* To-do list:
1. In the Snowflake data marketplace passage, how many retail locations are in the dataset Foursquare published?
2. Extend the Snowflake data marketplace passage, picking up right after its final sentence.

Chief Product Officer at S&P500 Global Market Intelligence, in an interview: "What we’re focused on is productizing data — creating new data-driven products, linking all of that together and combining it so that clients can get incremental value. And then also making it available to clients in the way they want to consume it. And that’s what we’ve really done with Snowflake, which is make all our data on the S&P Global Marketplace available through the Snowflake distribution and couple it with Snowflake compute power, so that clients can take advantage of bigger data queries, and all the advantages of compute power, so that they can study and research and analyze and evaluate, not just our data, but our data in combination with their own data."

And beyond being a platform that supports data brokers (who are in the business of publishing data), this also enables enterprises to anonymize and publish datasets from their own pool of data already on Snowflake, in order to find new ways to monetize their assets. Snowflake published a guide on how to go about it, and Foursquare (the social-media oriented mobile "check-in" app), is one such company finding new ways to monetize their data and pivot their platform, publishing a dataset of 95M+ retail locations.

* Material supplied:
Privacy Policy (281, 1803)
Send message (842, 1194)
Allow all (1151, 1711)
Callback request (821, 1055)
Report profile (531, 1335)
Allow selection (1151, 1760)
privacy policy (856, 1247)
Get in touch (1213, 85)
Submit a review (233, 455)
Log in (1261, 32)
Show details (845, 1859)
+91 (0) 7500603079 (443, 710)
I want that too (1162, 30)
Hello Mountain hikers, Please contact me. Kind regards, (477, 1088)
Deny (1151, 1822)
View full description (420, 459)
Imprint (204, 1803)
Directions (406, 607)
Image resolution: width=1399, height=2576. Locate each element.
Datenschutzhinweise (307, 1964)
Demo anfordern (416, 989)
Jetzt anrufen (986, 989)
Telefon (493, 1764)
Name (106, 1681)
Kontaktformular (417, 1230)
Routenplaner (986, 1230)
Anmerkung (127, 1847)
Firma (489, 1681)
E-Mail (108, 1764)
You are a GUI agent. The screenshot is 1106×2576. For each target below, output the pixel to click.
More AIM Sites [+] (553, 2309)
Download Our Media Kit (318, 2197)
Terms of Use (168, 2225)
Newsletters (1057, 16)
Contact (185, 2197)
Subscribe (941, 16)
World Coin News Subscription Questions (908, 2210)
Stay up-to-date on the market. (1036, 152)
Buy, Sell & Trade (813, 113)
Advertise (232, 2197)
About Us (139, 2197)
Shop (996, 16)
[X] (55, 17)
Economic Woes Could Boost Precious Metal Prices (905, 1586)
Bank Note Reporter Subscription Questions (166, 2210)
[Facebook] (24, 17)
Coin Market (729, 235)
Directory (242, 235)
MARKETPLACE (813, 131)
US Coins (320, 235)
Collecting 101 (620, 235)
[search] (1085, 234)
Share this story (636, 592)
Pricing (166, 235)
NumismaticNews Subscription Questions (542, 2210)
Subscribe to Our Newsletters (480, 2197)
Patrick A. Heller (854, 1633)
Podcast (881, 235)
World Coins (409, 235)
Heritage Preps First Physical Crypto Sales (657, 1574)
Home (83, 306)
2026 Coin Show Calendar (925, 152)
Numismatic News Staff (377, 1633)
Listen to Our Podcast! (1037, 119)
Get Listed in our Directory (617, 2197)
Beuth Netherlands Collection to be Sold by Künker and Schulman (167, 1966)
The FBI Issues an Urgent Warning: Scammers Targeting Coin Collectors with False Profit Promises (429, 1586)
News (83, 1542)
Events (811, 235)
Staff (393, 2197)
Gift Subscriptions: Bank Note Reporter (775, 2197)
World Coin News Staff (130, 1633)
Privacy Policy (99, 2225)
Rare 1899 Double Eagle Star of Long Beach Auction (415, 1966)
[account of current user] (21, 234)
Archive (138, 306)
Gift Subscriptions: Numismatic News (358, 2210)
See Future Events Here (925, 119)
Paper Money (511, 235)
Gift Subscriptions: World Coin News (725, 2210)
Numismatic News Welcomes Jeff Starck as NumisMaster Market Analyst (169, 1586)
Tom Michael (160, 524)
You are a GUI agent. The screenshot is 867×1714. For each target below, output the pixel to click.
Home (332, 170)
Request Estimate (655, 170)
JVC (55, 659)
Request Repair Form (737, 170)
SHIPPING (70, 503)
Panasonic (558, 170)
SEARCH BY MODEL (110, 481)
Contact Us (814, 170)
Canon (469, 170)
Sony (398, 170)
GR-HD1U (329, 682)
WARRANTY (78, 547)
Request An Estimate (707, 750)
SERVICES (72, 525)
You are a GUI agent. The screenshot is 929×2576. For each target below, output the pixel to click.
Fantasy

* Answer list:
1. More than 95 million (95M+).

2.
Data Services

Snowflake added a new category of "Data Services" to the marketplace in November 2020.

Data Services on Snowflake Data Marketplace – Snowflake Data Marketplace enables any Snowflake customer to discover and access live, ready-to-query, third-party data sets from more than 100 data providers, without needing to copy files or move the data. Announced today, the marketplace now also features data service providers. A Snowflake Data Marketplace user can create live, secure, and bi-directional access to the data they want a service provider to perform a range of data enrichment services on, such as running risk assessments on a customer’s data, augmenting a data set with behavioral scoring, or simply outsourcing the more advanced analysis such as predictive and prescriptive data analysis.

Beyond data sharing and the marketplace, Snowflake is allowing a new breed of data services to emerge to provide services around data enrichment & analytics. New programmability features enable all kinds of interconnectedness within Snowflake's platform to allow any customer to act as a 3rd party service. You can build services to do data cleaning & enrichment tasks, as well as performing far more complicated analytical services, like risk assessment, behavioral scoring, or fraud detection. A service vendor (within Snowflake) can now expose their analytical or enrichment services within the platform itself, so that their customers (also within Snowflake) can call into it to process that data at scale. Snowflake illustrated the possibilities with the following bi-directional sequence:

A customer can expose a subset of data to vendor (via data sharing), such as a table of customer records.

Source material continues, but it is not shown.